GIVEN PASSAGE
━━━━━━━━━━━━━━━━━━━━━━━━━━━━━━
Packard Surname Meaning, History & Origin

Packard Surname Meaning

The Packard surname originated in Suffolk in England. There is uncertainty about its meaning.  

One view is that Packard is someone who packs and hence might be an occupational name for a peddler.  Another view gives it a Norman French association, from the French word bacard, meaning “combat” or “strong.”

Packard Surname Resources on The Internet

Packard Surname Ancestry

  • from England (Suffolk)
  • to America and Australia

England.  Packard is a Suffolk name and was first found in villages along the coastal plain of Suffolk north and east of Ipswich.

Robert Packard was born in the village of Woodbridge around the year 1410 and the Packard name appeared in Stonham parish later in the century. George Packard was a yeoman farmer at Stonham Aspal in the early 1600’s. His son Samuel Packard emigrated to America in 1638.

The village of Bramford west of Ipswich supplied Suffolk’s best-known Packard family. Edward Packard, born there in the late 1700’s, made his home at Grove House. He was later Mayor of Ipswich.
━━━━━━━━━━━━━━━━━━━━━━━━━━━━━━
STORED DATA

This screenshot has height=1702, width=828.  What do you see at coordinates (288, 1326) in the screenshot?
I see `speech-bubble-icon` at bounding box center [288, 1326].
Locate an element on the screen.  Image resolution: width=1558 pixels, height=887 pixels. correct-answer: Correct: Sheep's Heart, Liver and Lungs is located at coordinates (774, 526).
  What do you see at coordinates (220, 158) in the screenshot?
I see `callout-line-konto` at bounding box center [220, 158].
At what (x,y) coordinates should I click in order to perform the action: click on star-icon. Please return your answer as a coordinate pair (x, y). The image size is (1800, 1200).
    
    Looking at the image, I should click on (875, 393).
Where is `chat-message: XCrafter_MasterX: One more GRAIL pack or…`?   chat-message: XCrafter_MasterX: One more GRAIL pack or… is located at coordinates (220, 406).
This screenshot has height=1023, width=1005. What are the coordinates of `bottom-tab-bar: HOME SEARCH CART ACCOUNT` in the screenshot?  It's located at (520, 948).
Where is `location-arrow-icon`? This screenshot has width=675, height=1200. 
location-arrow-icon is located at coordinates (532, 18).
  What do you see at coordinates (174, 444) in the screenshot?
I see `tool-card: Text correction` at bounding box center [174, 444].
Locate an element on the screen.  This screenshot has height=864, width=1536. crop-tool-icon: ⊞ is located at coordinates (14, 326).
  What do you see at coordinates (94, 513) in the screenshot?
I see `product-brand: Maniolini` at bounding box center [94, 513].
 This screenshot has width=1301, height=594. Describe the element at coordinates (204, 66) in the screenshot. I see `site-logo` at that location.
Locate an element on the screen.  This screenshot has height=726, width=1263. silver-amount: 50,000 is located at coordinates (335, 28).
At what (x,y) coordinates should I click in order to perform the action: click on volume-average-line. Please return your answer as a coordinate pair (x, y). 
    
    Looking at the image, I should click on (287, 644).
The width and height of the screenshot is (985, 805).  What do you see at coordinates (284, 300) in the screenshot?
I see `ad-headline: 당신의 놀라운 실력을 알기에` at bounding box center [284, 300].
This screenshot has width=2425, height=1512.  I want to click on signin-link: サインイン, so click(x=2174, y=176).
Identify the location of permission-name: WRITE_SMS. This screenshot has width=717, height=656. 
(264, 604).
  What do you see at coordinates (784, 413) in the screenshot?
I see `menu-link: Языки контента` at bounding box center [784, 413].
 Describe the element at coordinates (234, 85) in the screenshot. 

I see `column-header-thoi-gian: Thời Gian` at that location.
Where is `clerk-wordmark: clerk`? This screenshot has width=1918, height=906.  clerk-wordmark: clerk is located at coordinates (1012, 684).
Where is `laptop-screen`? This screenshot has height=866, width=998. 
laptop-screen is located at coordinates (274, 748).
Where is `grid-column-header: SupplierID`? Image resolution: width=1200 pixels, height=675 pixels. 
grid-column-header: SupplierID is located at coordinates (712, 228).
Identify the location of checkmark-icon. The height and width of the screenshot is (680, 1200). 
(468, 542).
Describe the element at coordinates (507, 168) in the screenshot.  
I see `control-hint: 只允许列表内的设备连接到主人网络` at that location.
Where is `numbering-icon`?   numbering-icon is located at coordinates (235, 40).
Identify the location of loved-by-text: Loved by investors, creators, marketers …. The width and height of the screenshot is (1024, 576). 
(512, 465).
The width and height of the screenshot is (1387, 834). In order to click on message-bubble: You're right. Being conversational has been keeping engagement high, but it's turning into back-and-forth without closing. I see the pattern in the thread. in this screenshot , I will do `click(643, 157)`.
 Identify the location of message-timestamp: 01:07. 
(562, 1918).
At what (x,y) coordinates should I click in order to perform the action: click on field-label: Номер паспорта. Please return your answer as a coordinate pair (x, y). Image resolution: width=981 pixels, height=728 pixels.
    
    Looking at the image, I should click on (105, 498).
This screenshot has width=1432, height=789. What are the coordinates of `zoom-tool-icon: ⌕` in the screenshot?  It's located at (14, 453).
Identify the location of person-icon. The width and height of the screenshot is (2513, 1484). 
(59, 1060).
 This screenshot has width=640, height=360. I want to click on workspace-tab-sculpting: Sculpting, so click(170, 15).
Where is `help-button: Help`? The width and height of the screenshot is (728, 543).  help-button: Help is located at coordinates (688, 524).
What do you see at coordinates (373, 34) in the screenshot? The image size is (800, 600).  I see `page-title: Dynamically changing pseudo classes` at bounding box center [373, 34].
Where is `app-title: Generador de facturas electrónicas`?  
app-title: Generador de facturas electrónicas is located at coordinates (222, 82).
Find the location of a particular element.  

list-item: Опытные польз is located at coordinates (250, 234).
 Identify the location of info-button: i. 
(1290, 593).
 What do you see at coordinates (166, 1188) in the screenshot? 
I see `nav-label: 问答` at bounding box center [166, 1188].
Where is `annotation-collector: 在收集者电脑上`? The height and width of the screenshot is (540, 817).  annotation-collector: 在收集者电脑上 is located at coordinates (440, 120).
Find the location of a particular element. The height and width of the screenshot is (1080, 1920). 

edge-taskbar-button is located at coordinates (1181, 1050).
━━━━━━━━━━━━━━━━━━━━━━━━━━━━━━
TASK GOAL
Please reproduce the Packard surname text at the top of the page word for word, from its heading to its last sentence.

WRITTEN ANSWER
Packard Surname Meaning, History & Origin

Packard Surname Meaning

The Packard surname originated in Suffolk in England. There is uncertainty about its meaning.  

One view is that Packard is someone who packs and hence might be an occupational name for a peddler.  Another view gives it a Norman French association, from the French word bacard, meaning “combat” or “strong.”

Packard Surname Resources on The Internet

Packard Surname Ancestry

  • from England (Suffolk)
  • to America and Australia

England.  Packard is a Suffolk name and was first found in villages along the coastal plain of Suffolk north and east of Ipswich.

Robert Packard was born in the village of Woodbridge around the year 1410 and the Packard name appeared in Stonham parish later in the century. George Packard was a yeoman farmer at Stonham Aspal in the early 1600’s. His son Samuel Packard emigrated to America in 1638.

The village of Bramford west of Ipswich supplied Suffolk’s best-known Packard family. Edward Packard, born there in the late 1700’s, made his home at Grove House. He was later Mayor of Ipswich.